Inheritance Tax (IHT) is the tax payable on the estate you leave. IHT is only payable if the total value of your estate is higher than £325,000 (frozen until 2015) or £650,000 for married couples or civil partnerships. This is generally referred to as the threshold.

This total includes gifts made over the previous seven years although there are exceptions to these gifts. Exceptions, such as, those to your spouse and charities; and Chargeble Lifetime Transfers where asociated gifts in the last 14 years may need to be considered.

If your estate is less than £325,000 (or £650,000 for a married couple or civil partnership) you pay no Inheritance Tax. The tax is payable only on the amount over the threshold. The current rate is 40%.

For those who have an estate over the IHT threshold it certainly pays to think carefully about planning your estate to maximise your beneficiaries legacy.

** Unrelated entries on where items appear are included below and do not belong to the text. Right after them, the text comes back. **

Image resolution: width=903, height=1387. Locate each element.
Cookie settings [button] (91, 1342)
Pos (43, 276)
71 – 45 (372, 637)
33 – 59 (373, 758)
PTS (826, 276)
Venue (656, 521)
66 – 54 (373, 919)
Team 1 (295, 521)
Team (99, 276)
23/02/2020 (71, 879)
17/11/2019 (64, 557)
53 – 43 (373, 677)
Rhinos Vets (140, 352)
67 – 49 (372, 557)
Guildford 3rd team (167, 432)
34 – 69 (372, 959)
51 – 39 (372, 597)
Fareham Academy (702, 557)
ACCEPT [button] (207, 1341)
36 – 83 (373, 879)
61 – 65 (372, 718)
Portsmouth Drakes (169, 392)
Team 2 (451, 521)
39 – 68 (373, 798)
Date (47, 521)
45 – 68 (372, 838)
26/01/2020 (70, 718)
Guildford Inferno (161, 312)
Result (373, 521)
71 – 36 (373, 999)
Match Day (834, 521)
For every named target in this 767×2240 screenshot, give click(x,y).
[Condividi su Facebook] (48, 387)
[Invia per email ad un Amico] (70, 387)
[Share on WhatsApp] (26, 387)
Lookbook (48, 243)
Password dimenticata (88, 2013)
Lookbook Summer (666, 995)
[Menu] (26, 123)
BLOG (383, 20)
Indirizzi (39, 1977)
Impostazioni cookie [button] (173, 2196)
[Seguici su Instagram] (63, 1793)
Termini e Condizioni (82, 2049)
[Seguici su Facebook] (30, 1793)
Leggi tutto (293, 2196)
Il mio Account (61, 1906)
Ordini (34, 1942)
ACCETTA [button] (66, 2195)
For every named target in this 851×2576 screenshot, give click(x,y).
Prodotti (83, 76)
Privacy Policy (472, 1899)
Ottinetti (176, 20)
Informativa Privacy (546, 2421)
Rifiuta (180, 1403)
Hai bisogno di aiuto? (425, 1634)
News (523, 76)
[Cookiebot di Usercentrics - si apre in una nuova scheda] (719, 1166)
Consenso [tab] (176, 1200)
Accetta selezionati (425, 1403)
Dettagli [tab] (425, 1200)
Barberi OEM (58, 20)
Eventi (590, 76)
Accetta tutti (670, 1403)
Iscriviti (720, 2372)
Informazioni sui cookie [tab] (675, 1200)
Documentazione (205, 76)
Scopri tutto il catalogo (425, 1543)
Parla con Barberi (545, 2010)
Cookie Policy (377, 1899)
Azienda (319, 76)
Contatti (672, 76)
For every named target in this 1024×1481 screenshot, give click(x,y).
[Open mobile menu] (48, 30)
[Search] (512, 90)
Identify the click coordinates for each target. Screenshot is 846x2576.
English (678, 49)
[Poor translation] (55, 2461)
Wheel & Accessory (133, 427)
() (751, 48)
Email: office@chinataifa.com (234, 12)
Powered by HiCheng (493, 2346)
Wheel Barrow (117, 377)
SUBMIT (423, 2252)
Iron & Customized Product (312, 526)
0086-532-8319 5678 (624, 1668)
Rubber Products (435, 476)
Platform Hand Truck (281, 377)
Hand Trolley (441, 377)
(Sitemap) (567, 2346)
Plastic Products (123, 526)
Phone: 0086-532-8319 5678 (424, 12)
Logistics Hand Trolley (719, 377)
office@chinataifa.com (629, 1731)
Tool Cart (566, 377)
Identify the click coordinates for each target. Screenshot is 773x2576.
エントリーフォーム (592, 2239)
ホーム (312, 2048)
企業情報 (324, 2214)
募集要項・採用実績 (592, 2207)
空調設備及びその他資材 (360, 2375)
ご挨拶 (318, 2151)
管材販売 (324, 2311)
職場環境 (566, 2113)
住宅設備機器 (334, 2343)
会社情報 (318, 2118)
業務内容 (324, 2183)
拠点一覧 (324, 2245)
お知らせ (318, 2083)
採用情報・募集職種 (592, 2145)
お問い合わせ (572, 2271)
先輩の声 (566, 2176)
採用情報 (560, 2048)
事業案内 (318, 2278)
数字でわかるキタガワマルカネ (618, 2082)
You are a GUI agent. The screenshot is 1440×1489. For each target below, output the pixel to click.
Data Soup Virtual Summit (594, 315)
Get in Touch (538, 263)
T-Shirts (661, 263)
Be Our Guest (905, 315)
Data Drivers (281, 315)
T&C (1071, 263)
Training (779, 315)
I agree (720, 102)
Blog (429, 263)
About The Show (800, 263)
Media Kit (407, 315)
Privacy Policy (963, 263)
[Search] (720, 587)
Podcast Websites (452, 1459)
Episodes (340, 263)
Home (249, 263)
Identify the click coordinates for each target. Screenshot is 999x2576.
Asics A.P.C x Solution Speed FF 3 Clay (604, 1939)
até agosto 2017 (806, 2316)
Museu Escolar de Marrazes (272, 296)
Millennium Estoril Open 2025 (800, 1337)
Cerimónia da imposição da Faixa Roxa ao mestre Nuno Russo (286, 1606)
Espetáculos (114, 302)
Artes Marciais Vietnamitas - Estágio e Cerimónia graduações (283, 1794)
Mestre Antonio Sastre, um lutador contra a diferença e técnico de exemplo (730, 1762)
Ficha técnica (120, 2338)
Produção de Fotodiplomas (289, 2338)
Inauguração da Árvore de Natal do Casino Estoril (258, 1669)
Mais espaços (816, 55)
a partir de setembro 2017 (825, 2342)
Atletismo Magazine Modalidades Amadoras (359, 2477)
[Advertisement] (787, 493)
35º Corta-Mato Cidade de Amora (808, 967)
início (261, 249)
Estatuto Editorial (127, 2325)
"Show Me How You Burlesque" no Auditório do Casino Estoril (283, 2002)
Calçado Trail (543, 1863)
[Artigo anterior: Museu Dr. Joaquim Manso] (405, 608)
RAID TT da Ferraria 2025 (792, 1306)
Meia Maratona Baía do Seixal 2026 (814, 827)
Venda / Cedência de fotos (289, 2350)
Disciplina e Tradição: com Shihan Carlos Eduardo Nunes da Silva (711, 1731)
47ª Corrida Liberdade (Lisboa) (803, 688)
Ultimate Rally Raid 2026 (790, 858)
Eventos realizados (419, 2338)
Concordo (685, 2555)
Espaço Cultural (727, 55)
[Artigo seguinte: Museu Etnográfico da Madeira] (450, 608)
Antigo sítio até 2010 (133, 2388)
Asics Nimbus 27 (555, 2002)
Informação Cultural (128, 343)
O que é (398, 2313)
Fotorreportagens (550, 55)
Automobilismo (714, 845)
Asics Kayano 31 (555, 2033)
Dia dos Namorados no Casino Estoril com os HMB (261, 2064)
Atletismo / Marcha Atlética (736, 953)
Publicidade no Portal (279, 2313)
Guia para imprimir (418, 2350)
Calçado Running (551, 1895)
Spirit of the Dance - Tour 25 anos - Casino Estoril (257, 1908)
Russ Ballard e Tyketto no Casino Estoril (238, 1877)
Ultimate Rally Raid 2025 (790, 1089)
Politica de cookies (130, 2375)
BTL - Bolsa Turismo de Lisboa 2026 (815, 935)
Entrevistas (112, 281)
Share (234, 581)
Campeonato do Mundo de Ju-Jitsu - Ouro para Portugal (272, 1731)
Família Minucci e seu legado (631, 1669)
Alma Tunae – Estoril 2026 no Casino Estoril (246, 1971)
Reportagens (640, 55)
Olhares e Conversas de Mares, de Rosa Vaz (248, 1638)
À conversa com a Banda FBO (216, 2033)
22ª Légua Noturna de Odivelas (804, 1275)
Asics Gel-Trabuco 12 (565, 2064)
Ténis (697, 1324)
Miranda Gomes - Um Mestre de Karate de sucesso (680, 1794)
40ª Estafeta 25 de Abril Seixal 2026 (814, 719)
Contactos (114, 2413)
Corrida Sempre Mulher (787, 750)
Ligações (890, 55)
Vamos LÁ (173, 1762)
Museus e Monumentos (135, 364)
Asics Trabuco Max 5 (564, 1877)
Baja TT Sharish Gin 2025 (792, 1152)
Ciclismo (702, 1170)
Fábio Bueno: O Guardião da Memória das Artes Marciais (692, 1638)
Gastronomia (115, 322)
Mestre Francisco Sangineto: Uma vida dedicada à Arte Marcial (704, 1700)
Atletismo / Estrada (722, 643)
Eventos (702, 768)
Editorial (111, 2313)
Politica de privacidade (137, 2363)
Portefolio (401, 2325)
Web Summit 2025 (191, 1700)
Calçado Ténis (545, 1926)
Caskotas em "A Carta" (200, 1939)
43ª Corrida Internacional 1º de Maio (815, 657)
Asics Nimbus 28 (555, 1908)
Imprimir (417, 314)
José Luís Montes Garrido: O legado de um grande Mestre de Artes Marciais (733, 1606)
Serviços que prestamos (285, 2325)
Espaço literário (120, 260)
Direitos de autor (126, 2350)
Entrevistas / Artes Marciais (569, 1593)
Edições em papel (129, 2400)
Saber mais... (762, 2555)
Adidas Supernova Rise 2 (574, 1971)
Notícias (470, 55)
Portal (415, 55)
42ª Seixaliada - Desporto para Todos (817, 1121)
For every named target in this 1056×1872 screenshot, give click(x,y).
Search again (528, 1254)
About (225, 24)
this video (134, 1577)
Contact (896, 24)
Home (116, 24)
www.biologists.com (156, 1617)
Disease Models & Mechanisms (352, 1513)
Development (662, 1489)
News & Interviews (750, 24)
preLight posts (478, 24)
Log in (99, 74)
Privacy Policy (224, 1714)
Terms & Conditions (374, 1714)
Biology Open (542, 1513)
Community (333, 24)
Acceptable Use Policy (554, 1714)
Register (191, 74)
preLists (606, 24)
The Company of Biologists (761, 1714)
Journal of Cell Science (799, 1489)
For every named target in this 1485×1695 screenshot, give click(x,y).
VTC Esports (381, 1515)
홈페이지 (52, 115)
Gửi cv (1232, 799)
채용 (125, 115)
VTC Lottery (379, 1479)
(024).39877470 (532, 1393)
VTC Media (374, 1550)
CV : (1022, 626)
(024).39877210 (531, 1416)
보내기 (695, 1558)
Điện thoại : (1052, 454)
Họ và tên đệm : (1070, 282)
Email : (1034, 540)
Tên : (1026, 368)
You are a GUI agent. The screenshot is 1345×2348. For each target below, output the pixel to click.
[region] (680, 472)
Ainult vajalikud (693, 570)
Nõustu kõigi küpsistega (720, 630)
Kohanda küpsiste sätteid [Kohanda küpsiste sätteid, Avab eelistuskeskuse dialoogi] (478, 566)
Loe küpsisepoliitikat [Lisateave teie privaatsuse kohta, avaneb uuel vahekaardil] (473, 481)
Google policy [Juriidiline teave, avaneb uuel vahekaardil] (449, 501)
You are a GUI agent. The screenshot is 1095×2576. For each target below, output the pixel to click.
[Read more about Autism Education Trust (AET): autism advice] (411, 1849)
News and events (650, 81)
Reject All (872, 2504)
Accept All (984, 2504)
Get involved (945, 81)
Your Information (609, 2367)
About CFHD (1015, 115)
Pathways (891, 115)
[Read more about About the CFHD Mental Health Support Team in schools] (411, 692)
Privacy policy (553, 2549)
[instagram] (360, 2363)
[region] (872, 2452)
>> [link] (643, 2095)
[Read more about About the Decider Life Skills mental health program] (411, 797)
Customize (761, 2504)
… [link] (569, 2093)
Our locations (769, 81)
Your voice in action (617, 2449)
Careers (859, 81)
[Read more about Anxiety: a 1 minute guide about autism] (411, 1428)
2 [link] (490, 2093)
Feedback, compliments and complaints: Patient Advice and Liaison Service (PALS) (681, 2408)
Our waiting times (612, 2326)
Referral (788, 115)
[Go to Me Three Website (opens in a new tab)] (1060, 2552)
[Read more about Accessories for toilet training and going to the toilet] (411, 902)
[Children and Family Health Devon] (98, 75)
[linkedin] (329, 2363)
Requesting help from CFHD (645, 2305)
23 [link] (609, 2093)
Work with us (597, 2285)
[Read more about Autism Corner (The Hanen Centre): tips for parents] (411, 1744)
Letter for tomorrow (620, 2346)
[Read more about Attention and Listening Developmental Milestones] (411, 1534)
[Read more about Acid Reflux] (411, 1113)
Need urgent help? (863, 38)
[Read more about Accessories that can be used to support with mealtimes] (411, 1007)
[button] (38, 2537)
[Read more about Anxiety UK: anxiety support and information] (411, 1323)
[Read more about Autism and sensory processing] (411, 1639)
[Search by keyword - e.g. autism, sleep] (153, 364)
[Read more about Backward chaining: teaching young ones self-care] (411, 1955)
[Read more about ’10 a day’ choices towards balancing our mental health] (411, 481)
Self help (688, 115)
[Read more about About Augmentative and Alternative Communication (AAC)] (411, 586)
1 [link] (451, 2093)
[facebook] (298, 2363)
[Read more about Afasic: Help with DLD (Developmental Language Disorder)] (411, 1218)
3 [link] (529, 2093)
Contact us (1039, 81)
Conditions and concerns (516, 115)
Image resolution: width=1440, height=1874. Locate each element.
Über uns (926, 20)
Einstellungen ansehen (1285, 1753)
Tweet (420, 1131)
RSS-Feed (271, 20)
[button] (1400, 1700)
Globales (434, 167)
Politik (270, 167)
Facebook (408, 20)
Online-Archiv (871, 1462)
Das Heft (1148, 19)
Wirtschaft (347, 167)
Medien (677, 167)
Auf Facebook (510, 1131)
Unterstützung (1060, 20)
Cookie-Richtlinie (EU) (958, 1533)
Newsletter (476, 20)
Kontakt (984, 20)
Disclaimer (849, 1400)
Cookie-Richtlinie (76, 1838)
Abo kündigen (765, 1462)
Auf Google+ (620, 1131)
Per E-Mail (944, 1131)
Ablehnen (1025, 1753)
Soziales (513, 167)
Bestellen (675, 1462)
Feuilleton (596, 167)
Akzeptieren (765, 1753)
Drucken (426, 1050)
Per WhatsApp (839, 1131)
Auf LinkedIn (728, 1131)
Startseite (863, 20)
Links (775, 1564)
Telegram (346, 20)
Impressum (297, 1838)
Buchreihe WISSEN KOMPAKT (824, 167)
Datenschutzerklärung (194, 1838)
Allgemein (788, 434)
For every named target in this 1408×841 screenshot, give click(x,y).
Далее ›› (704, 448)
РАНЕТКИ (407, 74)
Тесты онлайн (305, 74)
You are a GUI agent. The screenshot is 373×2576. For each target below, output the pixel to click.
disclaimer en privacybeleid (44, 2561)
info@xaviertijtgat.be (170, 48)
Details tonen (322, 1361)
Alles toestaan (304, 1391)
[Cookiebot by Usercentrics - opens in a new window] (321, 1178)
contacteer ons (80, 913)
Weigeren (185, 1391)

Strategies to minimise IHT may include, changing some of the assets held to those qualifying for Inheritance Tax Relief, gifts out of the estate either directly or via Trusts, by making eligible gifts. We can discuss these options on a personal basis. Taking specialist advice now could save your estate thousands later.

 

Have In Mind Your Financial and Life Plan Before Drafting Your Will

Before you begin the process of actually making your Will or seeing a solicitor it’s a useful exercise to write down answers to a few simple questions:

  • Who do I want as my executors (these are the people you appoint to carry out the terms of your Will)?
  • Who do I want to leave my estate to and in what proportions?
  • Will I leave a gift to any charities?
  • Do I need assets protected for my husband/wife, Estate Planning, Children, vulnerable persons?
  • If I become incapacitated as a result of illness or accident who do I want to look after my affairs (appointing a person who has power of attorney)?
  • What are my assets (write a list of all that you own ie: shares, property, jewellery, household items, insurance policies) and liabilities?

 

Jargon Busting

  • Testator: this is the person making the Will. You
  • Beneficiaries (Legatees): all those people, organisations and charities you wish to benefit under the terms of your Will.
  • Executor(s): the people you appoint to ensure that the terms of your Will are carried out.
  • Witnesses: two people who must be present when you sign your Will. They may not benefit under the terms of the Will and neither can their spouses.
  • Solicitor: professional person who meets the standards set by the Law Society and is qualified to undertake legal work including Wills and Probate. Solicitors are regulated by the Law Society.
  • Trustee(s):people you appoint to administer and manage any trust you set up.
  • Guardian: person(s) appointed under the terms of a Will to have custody of any minor child(ren).
  • Codicil: legal document adding to, or altering, an existing Will. A codicil is used where only a minor change is needed and there is no need to make a new will.
  • Court of Protection: division of the Supreme Court which exists to manage the affairs of those who are incapable of managing or administering their own financial affairs.
  • Estate: total value of all the assets you leave when you die, after all debts, taxes and costs have been paid.
  • Inheritance Tax: payable if your estate exceeds the current tax threshold (£285,000 from April 2006). It can be avoided or reduced by leaving a legacy to a charity.
  • Intestate: if you die without a Will, the law declares intestacy and decides how your assets will be distributed, regardless of your wishes.
  • Legacy: gift, or bequest in your Will.
  • Conditional: a gift conditional upon a certain event taking place.
  • Discretionary: where you allow your Executors or Trustees to choose who will benefit under your Will.
  • Pecuniary: gift of money; if it is index-linked it will help retain its value.
  • Residuary: what is left of the estate after all other legacies, tax debts and costs have been paid.
  • Reversionary: gift to someone for their lifetime and after their death to someone else, organisation or charity.
  • Specific: gift which is identified i.e. house, car, jewellery etc.